A Pleasant Surprise

It was a pleasant surprise to learn that I’ve been chosen by London, UK-based Writers and Readers Magazine as one of their featured contributors. The magazine enjoys an impressive international circulation. The current issue, released on Feb. 4, includes a story about my late wife Judi and I being caught by a fierce storm on a lake in BC a few years ago. Here’s a look at the cover:

The magazine is available at a variety of venues, including Amazon.com. Here’s the link: https://www.amazon.com/dp/B08VVLQ25T/ref=tmm_pap_swatch_0…

Here are the first few paragraphs of that story:

A Close One

“Wow, that sure is big,” Judi said. Her eyes sparkled with surprise and admiration. 

 “Twenty-five-foot cruisers are like that,” I smiled back. 

We were taking delivery of the boat of our dreams. In the weeks ahead, Judi and I would enjoy numerous remarkable experiences, including one that almost cost our lives.

We moored our boat at a marina on picturesque Kootenay Lake, nestled between two mountain ranges in eastern British Columbia. Our initial focus was on learning to handle it … the first lesson was crucial: how to manoeuvre the boat in and out of the tricky marina. 

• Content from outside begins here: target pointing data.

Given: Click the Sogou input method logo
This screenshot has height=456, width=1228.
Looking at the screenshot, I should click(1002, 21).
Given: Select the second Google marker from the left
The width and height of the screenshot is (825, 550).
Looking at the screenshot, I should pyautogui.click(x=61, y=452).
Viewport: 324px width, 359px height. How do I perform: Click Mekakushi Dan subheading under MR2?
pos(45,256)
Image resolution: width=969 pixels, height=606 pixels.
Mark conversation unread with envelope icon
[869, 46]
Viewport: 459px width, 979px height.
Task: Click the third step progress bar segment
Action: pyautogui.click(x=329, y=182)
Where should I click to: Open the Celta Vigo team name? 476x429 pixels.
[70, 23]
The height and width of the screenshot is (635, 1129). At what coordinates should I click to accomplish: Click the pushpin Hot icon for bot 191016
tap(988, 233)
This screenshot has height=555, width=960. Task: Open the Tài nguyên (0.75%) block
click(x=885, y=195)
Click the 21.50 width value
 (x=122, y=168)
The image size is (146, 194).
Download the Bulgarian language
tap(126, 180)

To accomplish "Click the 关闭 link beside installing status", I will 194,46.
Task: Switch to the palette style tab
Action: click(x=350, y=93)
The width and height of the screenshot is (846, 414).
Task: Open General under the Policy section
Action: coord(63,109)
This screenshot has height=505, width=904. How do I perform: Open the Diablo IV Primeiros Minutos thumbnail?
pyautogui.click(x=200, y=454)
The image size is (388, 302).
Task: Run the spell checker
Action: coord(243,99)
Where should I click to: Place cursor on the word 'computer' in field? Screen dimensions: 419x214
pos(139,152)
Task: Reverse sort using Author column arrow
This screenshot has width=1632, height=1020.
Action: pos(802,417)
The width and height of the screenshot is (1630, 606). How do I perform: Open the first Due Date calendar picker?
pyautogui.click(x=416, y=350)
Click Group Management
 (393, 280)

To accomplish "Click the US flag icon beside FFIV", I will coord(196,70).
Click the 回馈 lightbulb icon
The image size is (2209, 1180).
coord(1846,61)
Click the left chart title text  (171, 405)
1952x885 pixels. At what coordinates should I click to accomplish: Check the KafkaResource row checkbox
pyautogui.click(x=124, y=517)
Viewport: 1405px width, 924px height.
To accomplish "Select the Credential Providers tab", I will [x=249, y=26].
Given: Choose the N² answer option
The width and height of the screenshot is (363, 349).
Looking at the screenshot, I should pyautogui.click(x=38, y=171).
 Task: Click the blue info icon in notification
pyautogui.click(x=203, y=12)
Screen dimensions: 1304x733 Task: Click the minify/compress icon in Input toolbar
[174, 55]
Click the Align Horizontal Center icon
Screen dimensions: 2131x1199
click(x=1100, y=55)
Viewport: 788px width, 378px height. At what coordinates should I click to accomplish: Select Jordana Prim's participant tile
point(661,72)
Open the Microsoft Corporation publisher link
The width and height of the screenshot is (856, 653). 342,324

  “You’ll need to be especially careful,” our instructor, Art, told us. The serious look on his face made clear the gravity of the instruction to come.

He explained the L-shaped marina entrance was deliberately narrow and made of massive boulders to protect it from violent storms. Precise navigation was required. Art warned us that fierce winds and enormous waves could spring up with little warning.

  After our basic training, we spent many weekends touring the sparkling blue waters of the hundred-kilometer-long lake, discovering a tantalizing choice of bays. Our favorite was a deep, narrow cove with a wide sandy beach protected on both sides by cliffs thirty feet high. We were confident the boat would be as secure in that bay as in our marina ten miles north on the other side of the lake. 

  One Saturday evening, a cloudless sky promised a carpet of stars. We’d just settled down at dusk to enjoy a romantic campfire on the sandy beach when a dark shape appeared at the head of the cove. A small boat, the motor almost idling, was headed straight for us. 

  A strange figure was perched at the back. As he came closer, Judi and I could make out an unruly black beard streaked with gray, announcing he was male. He wore a homemade top hat that failed to harness the long dark hair straggling from beneath. The hat resembled something Abraham Lincoln might have worn. Its wider brim resembled a witch’s hat giving him an even more sinister appearance. His jacket and pants appeared made from bearskin similar to those worn by legendary mountain men. 

  Judi grabbed my hand as the small aluminum boat came to a scraping stop on the sandy beach about ten yards from us. The stranger removed his hat, scratched a tangled mass of long dark hair and his beard, and then directed a silent nodding acknowledgement our way. A fishing rod poked up from one side of the seventeen-foot boat. The barrel of a rifle stuck up from the other. 

  The bizarre-looking man stepped nimbly over the side, displaying knee-high boots also made from animal hide. He pulled the boat up onto the beach and tied it to a stout tree. The stranger began walking toward our campfire, the fishing rod in one hand and the rifle in the other.